* Selection:
In short, DEEPLOC starts from an initial point and takes further steps in carefully selected directions in which the halfspace depth can be increased (unlike the solution proposed in [10]), so that the deepest location (Tukey’s median) can be approached after several of these steps. In order to reduce the number of steps, a centrally located initial point like coordinate-wise median or (affine invariant) coordinate-wise mean is taken, since it gives a fairly good halfspace depth relative to the data set, and is easy to compute [60]:

$\begin{aligned} {\varvec{M}}_1 \,=\,\left( {Med (x_{i1} ;i\,=\,1,\ldots n),\ldots ,Med(x_{id} ;i\,=\,1,\ldots n)} \right) \end{aligned}$

(6)

After calculating the starting point, m directions ${\varvec{u}}\in \mathbb {R}^{d}$ are constructed with $\left\| {\varvec{u}} \right\| \,=\,1$ . These directions are randomly drawn from following classes [60]:

(a)

d coordinate axes

(b)

vectors connecting an observation with ${\varvec{M}}_{1}$

(c)

vectors connecting two observations

(d)

vectors perpendicular to a d-subset of observations

Classes (a), (b) and (c) are included as they are easy to compute, and are used for detection of marginal and far outliers [60]. However, class (d) directions are of greatest importance due to their close relation to halfspace depth notion, thus the majority of directions are taken from it. As a basis, HSDLF uses the proportion of directions from the original DEEPLOC algorithm [60]:

all directions from the class (a)
at most m/4 directions from each of the classes (b) and (c)

* Task requirements:
a. In the DEEPLOC passage, which class of directions supplies the majority of the directions?
b. From the DEEPLOC passage, return the text starting at "Classes (a), (b)" and ending at "the class (a)".
None of the material is needed for this work.

* Data lines:
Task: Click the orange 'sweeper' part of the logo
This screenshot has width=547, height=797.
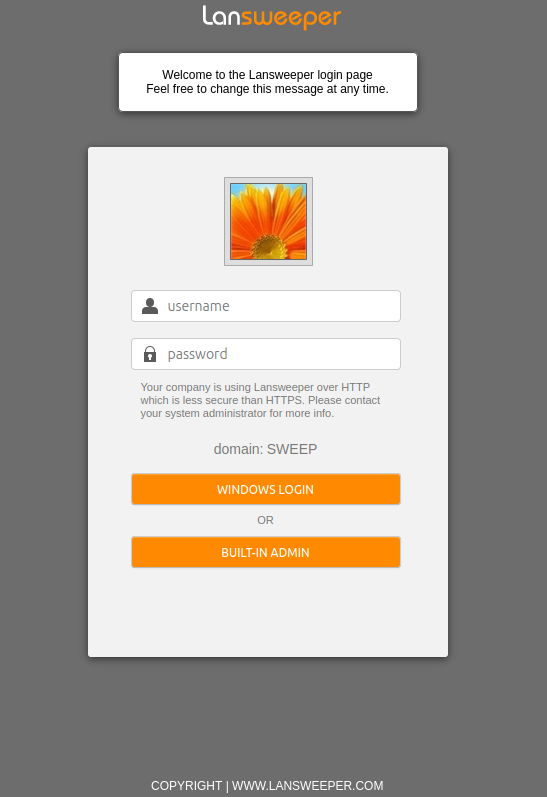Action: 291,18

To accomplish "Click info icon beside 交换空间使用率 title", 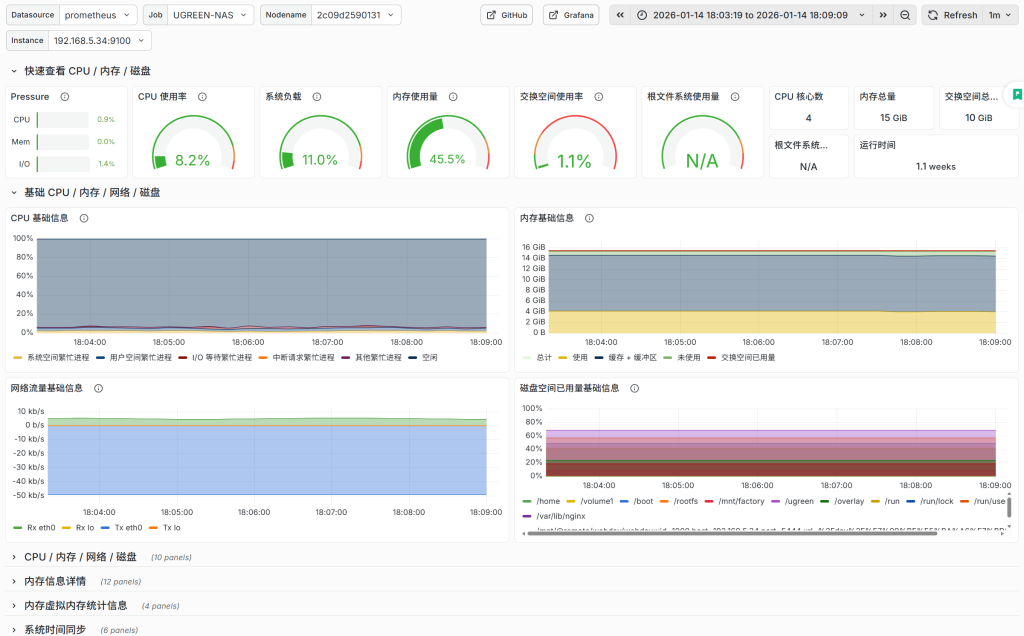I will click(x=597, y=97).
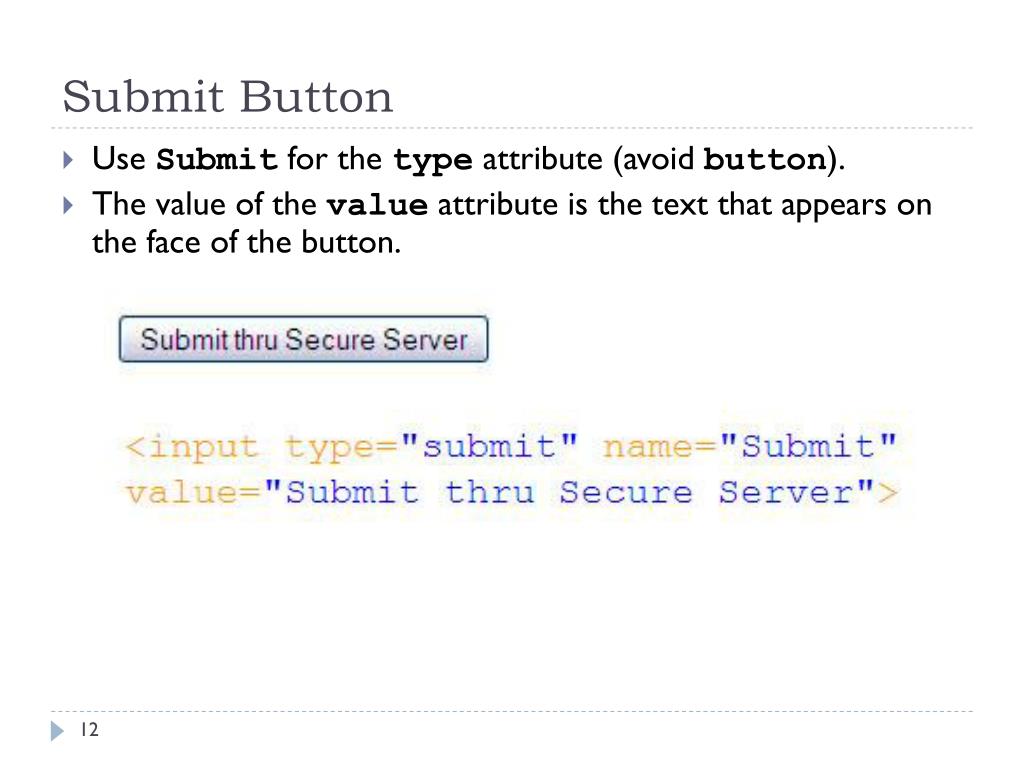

* Answer set:
a. Class (d), the vectors perpendicular to a d-subset of observations.

b.
Classes (a), (b) and (c) are included as they are easy to compute, and are used for detection of marginal and far outliers [60]. However, class (d) directions are of greatest importance due to their close relation to halfspace depth notion, thus the majority of directions are taken from it. As a basis, HSDLF uses the proportion of directions from the original DEEPLOC algorithm [60]:

all directions from the class (a)